## THE PROBLEM
Scan the records and identify every line in which the string "status" occurs, then return those lines.
==== GIVEN INFORMATION
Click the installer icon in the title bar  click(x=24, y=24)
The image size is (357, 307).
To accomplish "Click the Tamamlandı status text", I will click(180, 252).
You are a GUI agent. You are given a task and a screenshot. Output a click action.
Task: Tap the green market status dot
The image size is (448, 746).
========
==== GIVEN INFORMATION
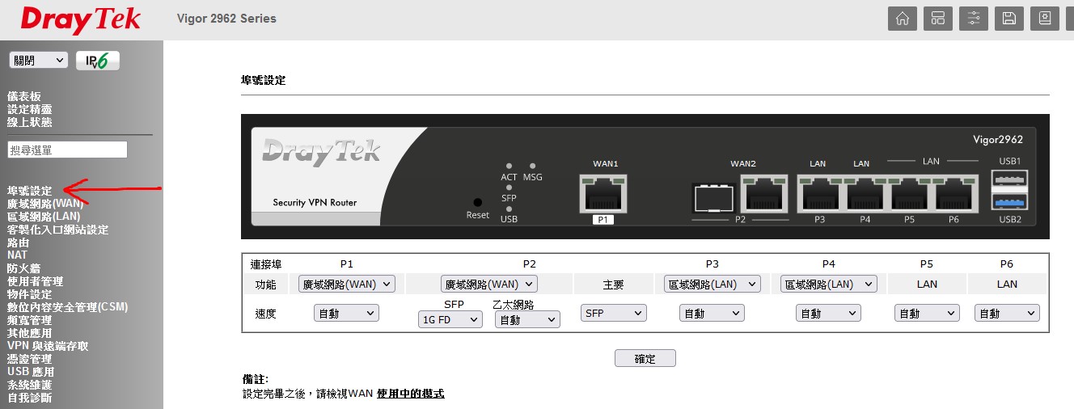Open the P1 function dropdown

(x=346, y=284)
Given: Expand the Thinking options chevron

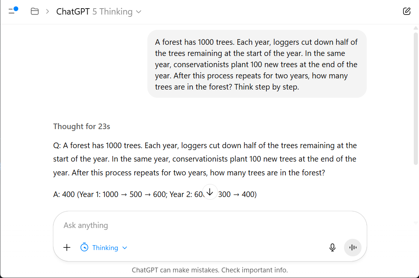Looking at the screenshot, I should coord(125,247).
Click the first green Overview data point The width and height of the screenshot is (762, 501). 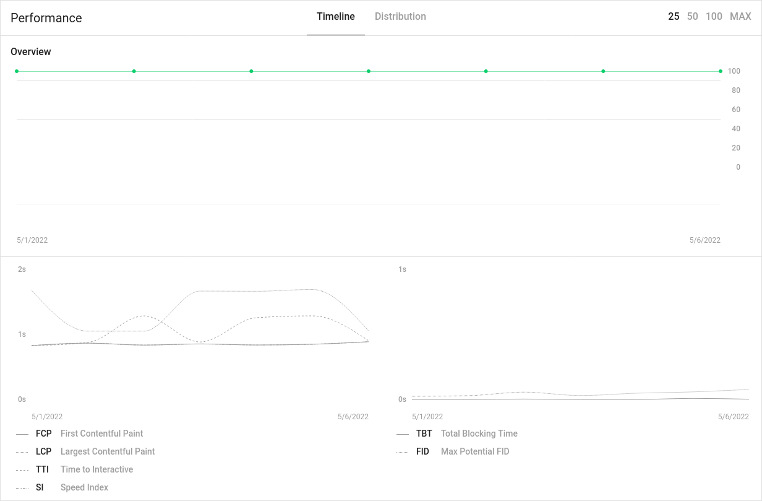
========
==== GIVEN INFORMATION
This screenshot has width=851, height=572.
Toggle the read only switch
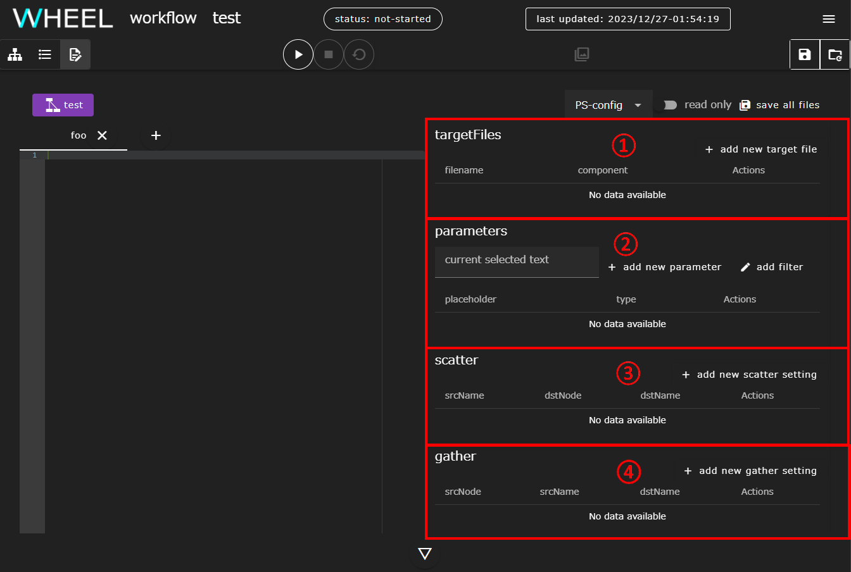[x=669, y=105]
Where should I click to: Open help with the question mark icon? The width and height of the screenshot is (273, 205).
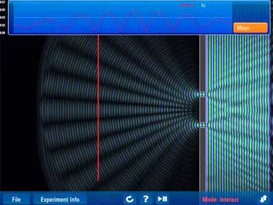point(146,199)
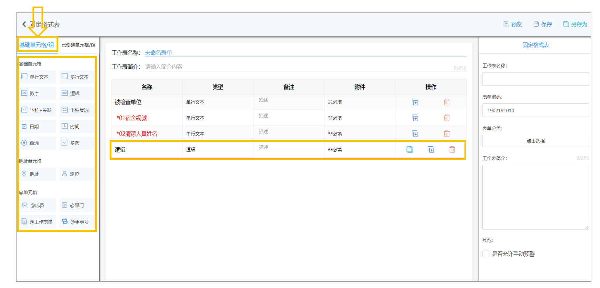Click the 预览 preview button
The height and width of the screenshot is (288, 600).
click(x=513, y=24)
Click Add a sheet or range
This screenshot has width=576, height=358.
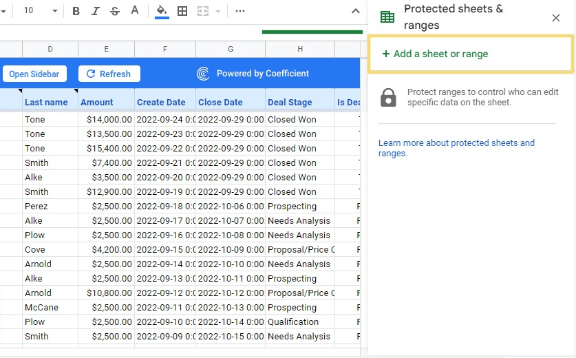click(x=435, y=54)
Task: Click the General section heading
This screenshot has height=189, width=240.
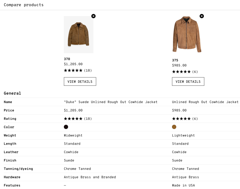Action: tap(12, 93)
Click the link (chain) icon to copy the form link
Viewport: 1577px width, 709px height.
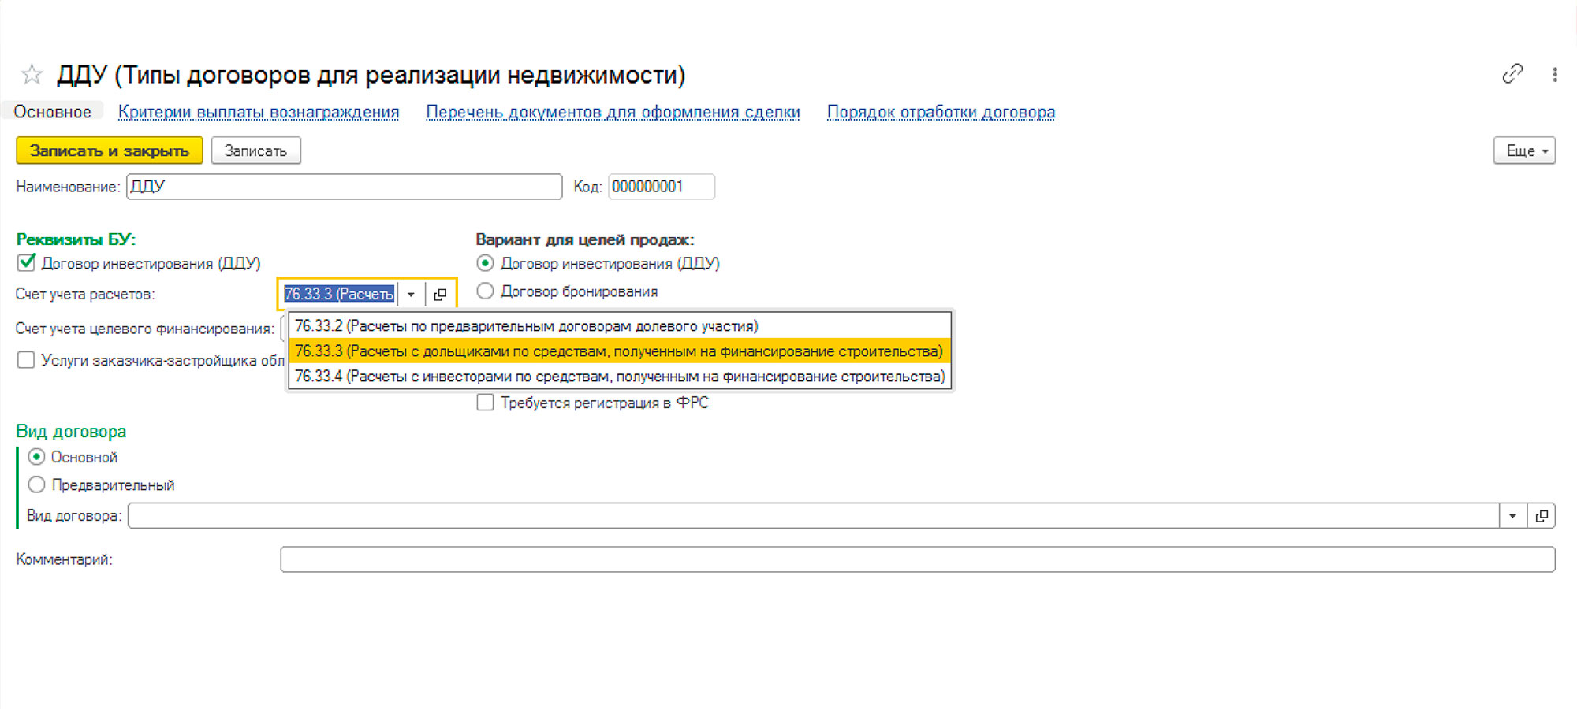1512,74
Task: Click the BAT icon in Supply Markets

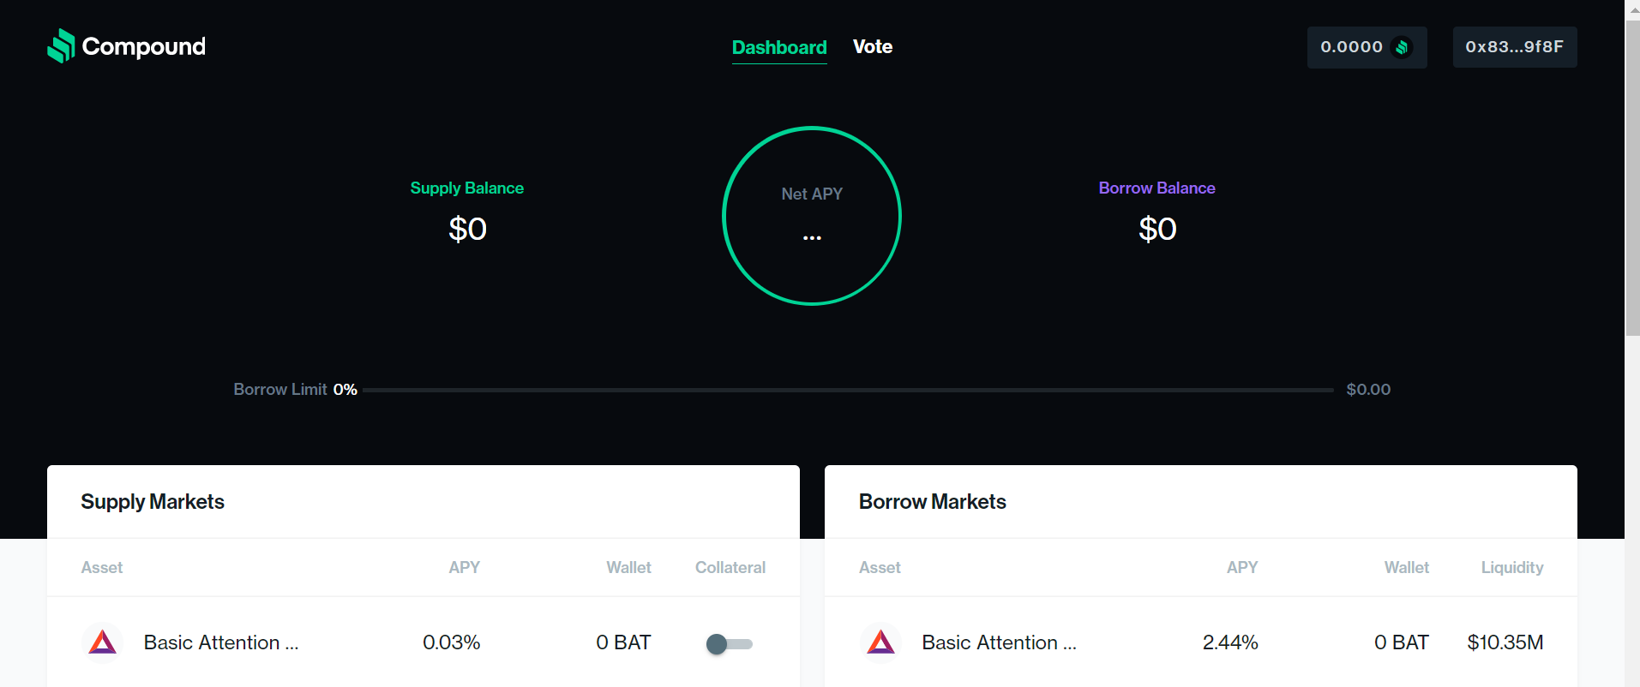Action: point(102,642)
========
## SOLUTION FOR THIS EXERCISE
To accomplish "Click the Tamamlandı status text", I will click(180, 252).
Task: Tap the green market status dot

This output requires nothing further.